-- WORK ORDER --
Report each line from the listing that the string "computer" appears in.
--- --- ---
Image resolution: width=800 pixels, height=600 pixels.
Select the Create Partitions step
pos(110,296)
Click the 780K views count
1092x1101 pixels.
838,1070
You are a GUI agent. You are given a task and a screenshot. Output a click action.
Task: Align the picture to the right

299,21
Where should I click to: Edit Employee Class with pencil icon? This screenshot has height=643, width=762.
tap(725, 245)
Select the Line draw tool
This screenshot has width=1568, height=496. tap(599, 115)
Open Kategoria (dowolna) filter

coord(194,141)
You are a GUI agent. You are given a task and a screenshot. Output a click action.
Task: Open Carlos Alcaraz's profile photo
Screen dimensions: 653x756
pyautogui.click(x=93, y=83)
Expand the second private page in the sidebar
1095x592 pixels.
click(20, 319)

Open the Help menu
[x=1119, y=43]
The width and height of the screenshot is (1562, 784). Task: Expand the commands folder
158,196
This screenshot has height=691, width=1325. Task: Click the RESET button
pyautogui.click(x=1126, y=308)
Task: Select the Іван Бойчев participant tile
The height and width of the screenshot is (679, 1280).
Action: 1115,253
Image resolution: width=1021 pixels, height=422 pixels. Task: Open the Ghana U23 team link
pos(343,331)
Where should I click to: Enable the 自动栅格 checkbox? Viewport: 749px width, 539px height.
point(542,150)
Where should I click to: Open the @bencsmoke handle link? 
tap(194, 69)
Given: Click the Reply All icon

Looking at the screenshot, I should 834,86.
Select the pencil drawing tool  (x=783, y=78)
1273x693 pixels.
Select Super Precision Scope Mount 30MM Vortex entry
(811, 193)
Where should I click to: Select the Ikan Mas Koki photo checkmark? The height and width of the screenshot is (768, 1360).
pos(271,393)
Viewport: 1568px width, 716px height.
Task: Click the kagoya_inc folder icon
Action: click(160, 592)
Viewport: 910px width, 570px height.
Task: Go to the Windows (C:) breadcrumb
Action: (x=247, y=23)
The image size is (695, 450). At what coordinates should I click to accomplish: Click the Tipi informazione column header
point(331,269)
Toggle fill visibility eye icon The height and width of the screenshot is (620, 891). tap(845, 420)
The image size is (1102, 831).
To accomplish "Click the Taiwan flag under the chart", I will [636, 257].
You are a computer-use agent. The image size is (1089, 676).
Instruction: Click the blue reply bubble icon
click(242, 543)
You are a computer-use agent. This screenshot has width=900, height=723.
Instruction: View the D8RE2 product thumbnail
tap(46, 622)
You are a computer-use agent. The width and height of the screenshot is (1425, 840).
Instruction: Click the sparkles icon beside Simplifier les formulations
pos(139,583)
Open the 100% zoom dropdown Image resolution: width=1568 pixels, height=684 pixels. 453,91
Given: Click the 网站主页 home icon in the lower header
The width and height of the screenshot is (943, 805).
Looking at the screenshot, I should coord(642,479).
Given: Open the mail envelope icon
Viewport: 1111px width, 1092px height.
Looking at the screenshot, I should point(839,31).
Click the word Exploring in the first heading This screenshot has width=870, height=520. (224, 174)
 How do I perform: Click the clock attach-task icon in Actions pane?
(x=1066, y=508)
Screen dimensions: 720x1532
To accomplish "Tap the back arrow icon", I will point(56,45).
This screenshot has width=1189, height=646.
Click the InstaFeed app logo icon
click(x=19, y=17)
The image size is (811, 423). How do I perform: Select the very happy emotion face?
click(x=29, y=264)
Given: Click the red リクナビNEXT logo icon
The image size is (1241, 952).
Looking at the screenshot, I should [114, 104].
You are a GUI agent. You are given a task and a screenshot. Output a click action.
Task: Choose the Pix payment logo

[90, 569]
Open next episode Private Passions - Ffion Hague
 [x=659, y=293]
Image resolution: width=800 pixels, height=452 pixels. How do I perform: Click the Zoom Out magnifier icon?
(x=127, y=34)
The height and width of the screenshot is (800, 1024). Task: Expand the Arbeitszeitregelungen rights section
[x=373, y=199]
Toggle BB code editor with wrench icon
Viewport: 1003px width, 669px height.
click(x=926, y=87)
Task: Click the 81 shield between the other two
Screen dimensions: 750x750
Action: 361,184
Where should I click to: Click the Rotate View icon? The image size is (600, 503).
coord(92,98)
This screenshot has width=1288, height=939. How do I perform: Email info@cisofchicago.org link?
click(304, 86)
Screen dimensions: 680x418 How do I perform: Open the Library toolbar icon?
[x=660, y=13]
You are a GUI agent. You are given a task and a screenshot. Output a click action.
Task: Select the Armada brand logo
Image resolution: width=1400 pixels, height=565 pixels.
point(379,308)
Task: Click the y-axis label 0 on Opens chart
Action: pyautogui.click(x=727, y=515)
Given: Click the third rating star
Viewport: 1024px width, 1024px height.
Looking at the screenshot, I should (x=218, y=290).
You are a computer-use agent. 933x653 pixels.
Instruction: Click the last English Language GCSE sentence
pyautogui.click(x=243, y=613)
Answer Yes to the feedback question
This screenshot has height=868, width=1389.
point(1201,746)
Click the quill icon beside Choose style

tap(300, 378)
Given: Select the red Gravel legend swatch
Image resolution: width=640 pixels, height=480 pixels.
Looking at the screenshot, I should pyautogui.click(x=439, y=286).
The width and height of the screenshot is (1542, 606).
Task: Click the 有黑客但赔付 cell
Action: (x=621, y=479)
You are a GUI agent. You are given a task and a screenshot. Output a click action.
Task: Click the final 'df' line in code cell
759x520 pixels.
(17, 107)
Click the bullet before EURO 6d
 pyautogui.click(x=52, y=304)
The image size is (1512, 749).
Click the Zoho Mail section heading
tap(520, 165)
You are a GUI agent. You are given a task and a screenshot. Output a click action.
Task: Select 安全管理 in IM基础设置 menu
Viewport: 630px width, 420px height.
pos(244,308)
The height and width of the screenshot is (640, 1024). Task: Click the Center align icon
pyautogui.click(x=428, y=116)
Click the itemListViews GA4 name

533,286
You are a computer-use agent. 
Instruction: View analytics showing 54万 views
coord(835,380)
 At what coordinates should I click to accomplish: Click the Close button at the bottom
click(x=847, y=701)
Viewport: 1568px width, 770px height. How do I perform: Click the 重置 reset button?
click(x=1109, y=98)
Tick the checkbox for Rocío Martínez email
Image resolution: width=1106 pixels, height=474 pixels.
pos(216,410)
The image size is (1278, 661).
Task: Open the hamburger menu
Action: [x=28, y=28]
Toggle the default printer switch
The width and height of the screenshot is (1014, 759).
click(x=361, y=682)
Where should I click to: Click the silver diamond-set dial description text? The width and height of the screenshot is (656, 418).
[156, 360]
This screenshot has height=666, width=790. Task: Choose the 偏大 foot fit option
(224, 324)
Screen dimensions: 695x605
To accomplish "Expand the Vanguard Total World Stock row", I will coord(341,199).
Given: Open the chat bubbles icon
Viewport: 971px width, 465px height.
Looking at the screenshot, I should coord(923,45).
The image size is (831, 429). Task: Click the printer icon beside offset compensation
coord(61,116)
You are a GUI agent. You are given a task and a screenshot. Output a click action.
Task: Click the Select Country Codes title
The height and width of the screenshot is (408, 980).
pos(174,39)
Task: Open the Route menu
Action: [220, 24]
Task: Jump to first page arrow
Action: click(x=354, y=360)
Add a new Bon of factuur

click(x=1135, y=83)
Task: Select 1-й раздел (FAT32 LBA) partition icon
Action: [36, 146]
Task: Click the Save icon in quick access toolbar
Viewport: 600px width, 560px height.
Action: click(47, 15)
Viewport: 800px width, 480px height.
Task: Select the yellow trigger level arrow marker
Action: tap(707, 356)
--- --- ---
-- WRITTEN ANSWER --
You are a computer-use agent. The image size is (1089, 676).
You are a computer-use agent. This screenshot has width=900, height=723.
You are a computer-use agent. The width and height of the screenshot is (1425, 840).
You are a computer-use agent. 933x653 pixels.
You are a computer-use agent. 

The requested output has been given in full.